Interesting you mention these words. Could it be also a product of your own personal use of English? I notice that my own personal style of English fairly frequently uses “impression” , “responsible”,  “that time” , “affected by” and therefore, I tend to use these in my Chinese. 
 

An alternative hypothesis is that these are words I hear fairly frequently in topical conversations in Cantonese and therefore have been there’s been some imprinting in listening pattern area of the brain. After all, if the the people around you frequently use 當時 instead of 那時候, then you will use it more easily. 
 

 

Or, perhaps both reasons are valid for the same person. 

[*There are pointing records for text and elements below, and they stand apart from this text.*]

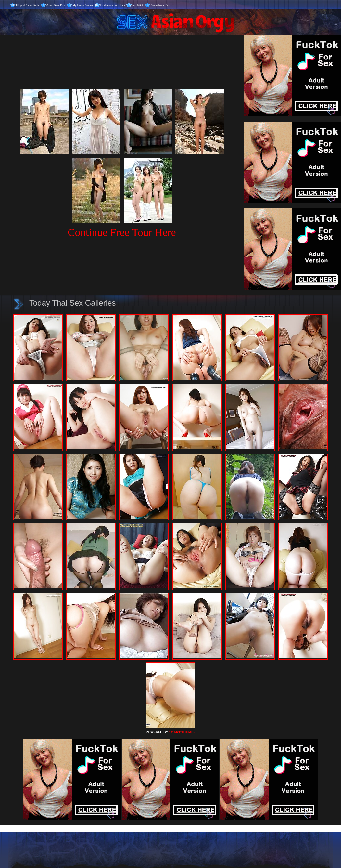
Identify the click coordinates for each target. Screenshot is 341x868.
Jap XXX (138, 5)
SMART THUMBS (182, 732)
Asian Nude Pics (161, 5)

Actually, I use/try to use  “impression” , “responsible”, “affected by” in my Chinese, but I seem to often use them clumsily or wrongly, unless it's the simplest of sentences. Ie: 他影响了我。 Though I'm making progress getting these things sorted. For example, I've only recently realized that what has been giving me trouble with 印象 was more about prepositions 给/对. As for “that time” it's a different type of problem: always falling back on the same old way of saying things, I ALWAYS use 那时候 and never mix things up with something like 当时。As you say, there are also many common words in Chinese that(at least the way they are translated) I don't often use in English, so I sometimes that's a cause for not using them much in Chinese. Off the top of my head I can think of "sleepy",  "attach importance to" , "to not dare", and others. However, there are plenty that I rarely use in English like "severe", "prepare" etc., but use all the time in Chinese.

 

Anyway, I don't mean to derail this thread.